-------- Data for this exercise

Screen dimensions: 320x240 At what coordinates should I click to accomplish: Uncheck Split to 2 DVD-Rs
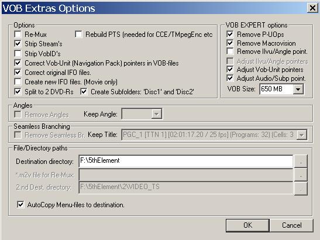[18, 91]
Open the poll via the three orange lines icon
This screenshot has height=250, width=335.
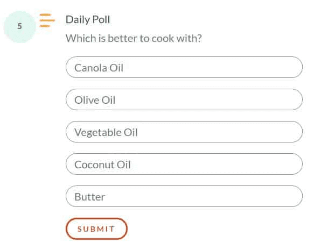47,20
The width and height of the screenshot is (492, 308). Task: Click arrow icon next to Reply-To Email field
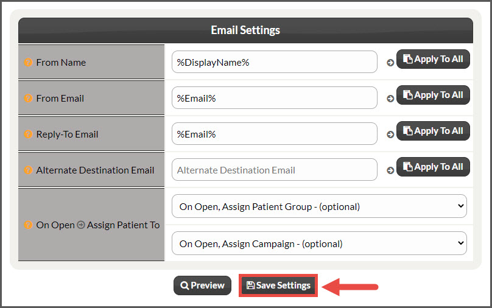pyautogui.click(x=390, y=135)
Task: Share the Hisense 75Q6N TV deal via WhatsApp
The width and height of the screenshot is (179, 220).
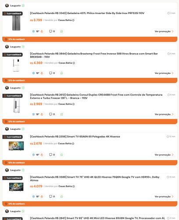Action: tap(61, 196)
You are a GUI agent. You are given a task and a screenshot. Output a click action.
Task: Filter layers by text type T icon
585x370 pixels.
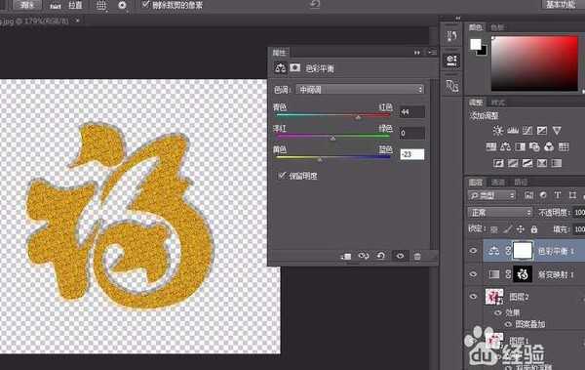(558, 194)
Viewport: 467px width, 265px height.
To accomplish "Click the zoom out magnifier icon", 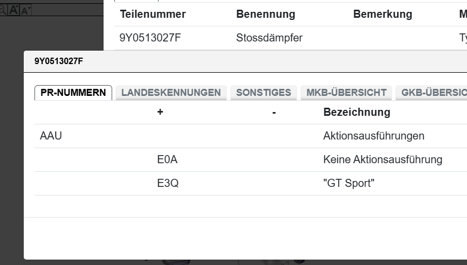I will (2, 10).
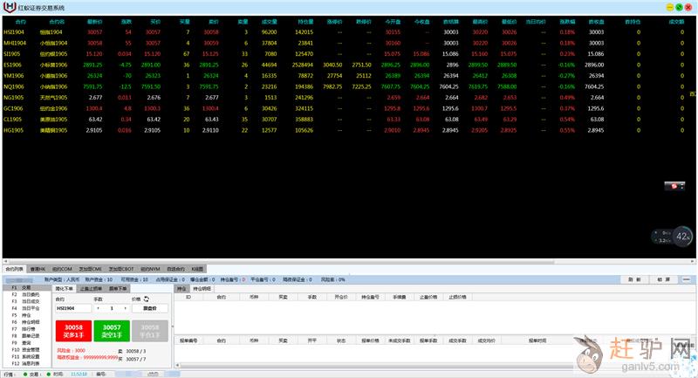Click the red video recorder floating icon
The width and height of the screenshot is (698, 378).
pos(674,186)
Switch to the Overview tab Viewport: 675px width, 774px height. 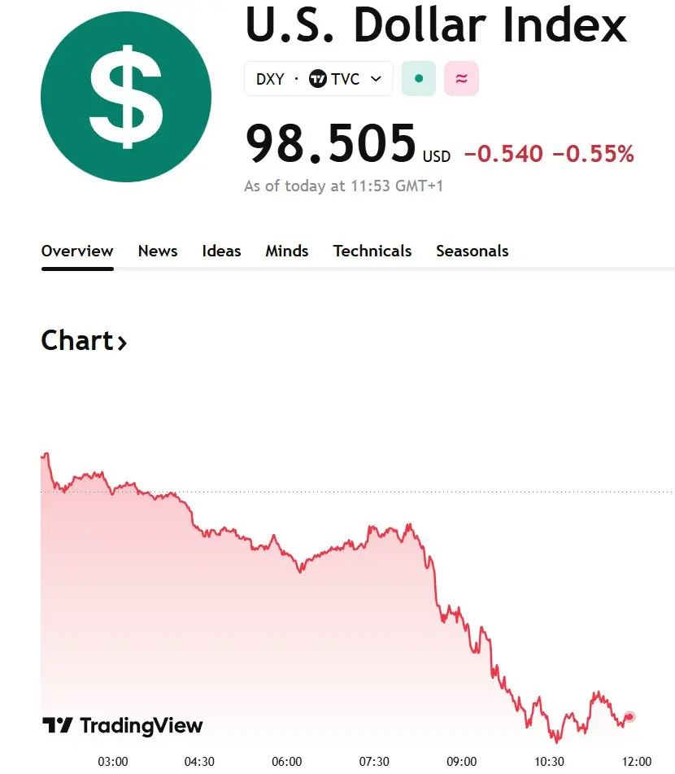click(x=77, y=251)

----------------

Work request >> Please output exactly the lines of the data above, from its first line through the line with "Viewport: 467px width, 265px height.", and nothing else; drop the pictures.

Response for this exercise >>
Screen dimensions: 320x240 At what coordinates should I click to accomplish: Uncheck Split to 2 DVD-Rs
[18, 91]
Open the poll via the three orange lines icon
This screenshot has height=250, width=335.
47,20
The width and height of the screenshot is (492, 308). Task: Click arrow icon next to Reply-To Email field
pyautogui.click(x=390, y=135)
Task: Share the Hisense 75Q6N TV deal via WhatsApp
The width and height of the screenshot is (179, 220).
Action: tap(61, 196)
You are a GUI agent. You are given a task and a screenshot. Output a click action.
Task: Filter layers by text type T icon
585x370 pixels.
(558, 194)
Viewport: 467px width, 265px height.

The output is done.